With a mom who was a PTA president and a dad involved in Boy Scouts and youth baseball, Vogelsang learned from an early age the importance of being involved in the community.

“It tells you what’s going on and makes you feel connected,” said Vogelsang, a retired nurse who lives on Light Street Avenue in Pasadena, a stone’s throw from Severna Park.

For about 10 years, Vogelsang has been active with Vacation Bible School at Pasadena United Methodist Church (PUMC). This year’s VBS, with the theme “To Mars and Beyond,” ran from August 5-9.

“We were going to Mars and we had to get energy because our spaceship was stuck in space and we had to get it home,” Vogelsang said. “We had to collect hope, boldness, faith, kindness and joy.”

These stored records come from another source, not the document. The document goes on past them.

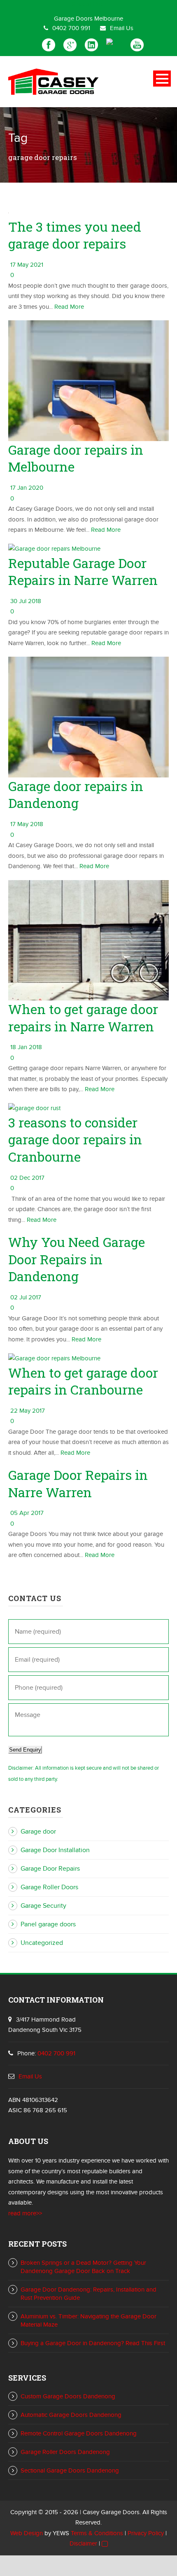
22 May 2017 (27, 1410)
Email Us (121, 28)
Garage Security (43, 1906)
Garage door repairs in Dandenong (75, 794)
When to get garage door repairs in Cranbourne (83, 1381)
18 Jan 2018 (26, 1047)
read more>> (25, 2213)
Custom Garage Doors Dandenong (68, 2396)
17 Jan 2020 (26, 487)
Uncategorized (42, 1943)
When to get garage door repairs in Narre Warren (83, 1017)
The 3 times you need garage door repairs (74, 235)
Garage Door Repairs (50, 1868)
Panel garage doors (48, 1924)
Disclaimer (83, 2543)
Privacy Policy (146, 2533)
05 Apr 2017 (27, 1513)
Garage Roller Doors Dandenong (65, 2452)
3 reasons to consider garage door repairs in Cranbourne (75, 1139)
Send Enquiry (25, 1750)
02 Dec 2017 (27, 1177)
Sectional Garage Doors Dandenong (70, 2470)
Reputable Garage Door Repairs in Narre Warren (83, 571)
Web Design (26, 2533)
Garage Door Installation (55, 1850)
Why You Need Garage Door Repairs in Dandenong (76, 1259)
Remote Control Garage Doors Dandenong (79, 2433)
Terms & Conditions (97, 2533)
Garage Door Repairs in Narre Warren (78, 1483)
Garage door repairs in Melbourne (75, 458)
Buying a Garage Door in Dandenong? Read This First (93, 2343)
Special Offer (89, 4)
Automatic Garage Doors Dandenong (71, 2415)
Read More (69, 306)
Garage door (38, 1831)
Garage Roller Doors (49, 1887)
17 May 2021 (26, 264)
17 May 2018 (26, 824)
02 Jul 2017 (25, 1297)
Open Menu (162, 78)
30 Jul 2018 (25, 601)
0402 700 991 (71, 28)
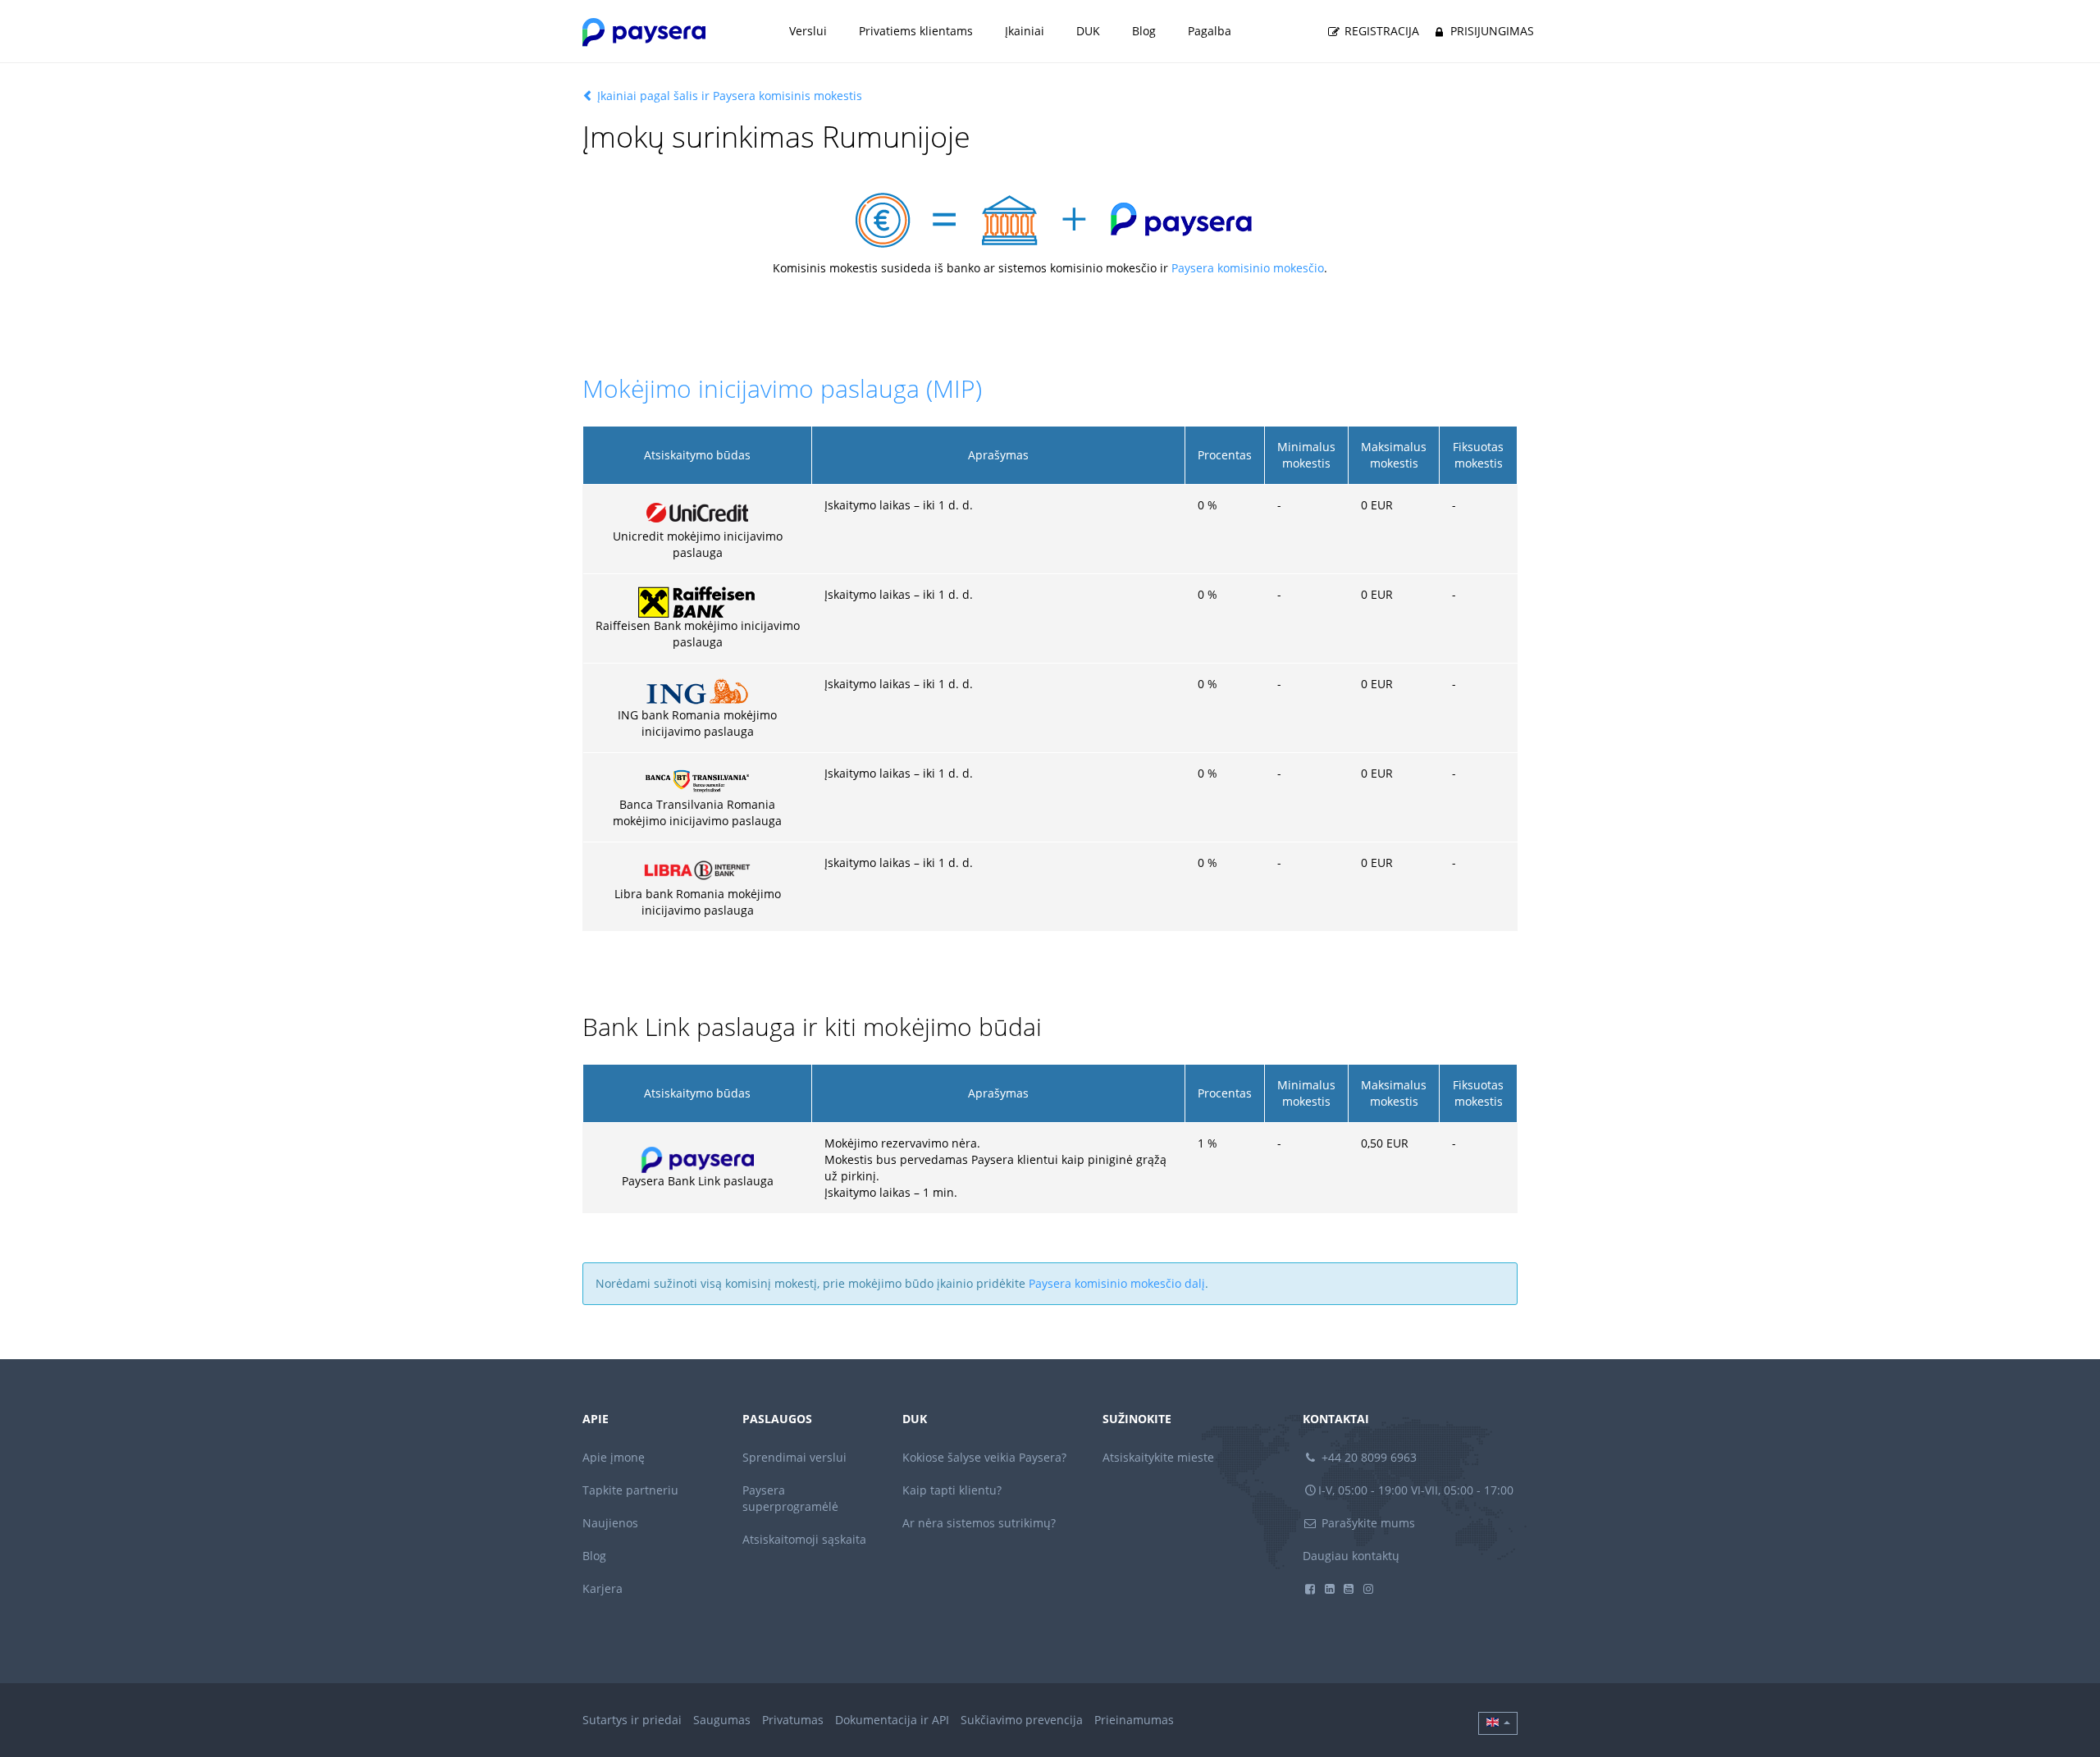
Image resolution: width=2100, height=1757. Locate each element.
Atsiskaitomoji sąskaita (804, 1539)
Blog (1144, 31)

Vogelsang has been a member of PUMC for 54 years, where she is a faith community nurse, and no activity during that time has brought her more joy than working with kids.

“Kids are our future,” she said. “If we don’t take care of the kids, we have no future.”

When teaching Sunday school to children ages 3 to 6, it’s not hard for her to see the possibilities of the future, even though it can be challenging to keep the kids’ attention.

“Kids see things in a different way, and all of the generations are different,” Vogelsang said. “You always learn new things because kids look at things a different way. They keep you on your toes.

“That’s why I like National Night Out: the kids are so excited to see the police,” she added. “It’s free for kids. Any age category can come.”

During the most recent National Night Out on August 6, Vogelsang waved people from the parking lot toward the activities. She was also involved in planning the event. For the night of August 6, she recruited Boy Scouts, Girl Scouts and kids from Pasadena United Methodist Church.

“I want to get the kids involved in the community and know they count. It’s more than a badge,” she said. “Our church is between the fire and police stations, and they need to know it’s a safe haven. It’s a good place to be.”

While she is proud to live in Pasadena, Vogelsang is also attends Greater Severna Park Council meetings and tries to stay informed on matters affecting both zip codes. When overdevelopment occurs, her first thought is often about the kids. Why doesn’t the proposed complex have a playground? Will the kids be safe if their bus stop is located on Ritchie Highway?

As a member of the community, she feels compelled to look out for others the way her former neighbors took care of her. “Everyone needs to work together,” Vogelsang said.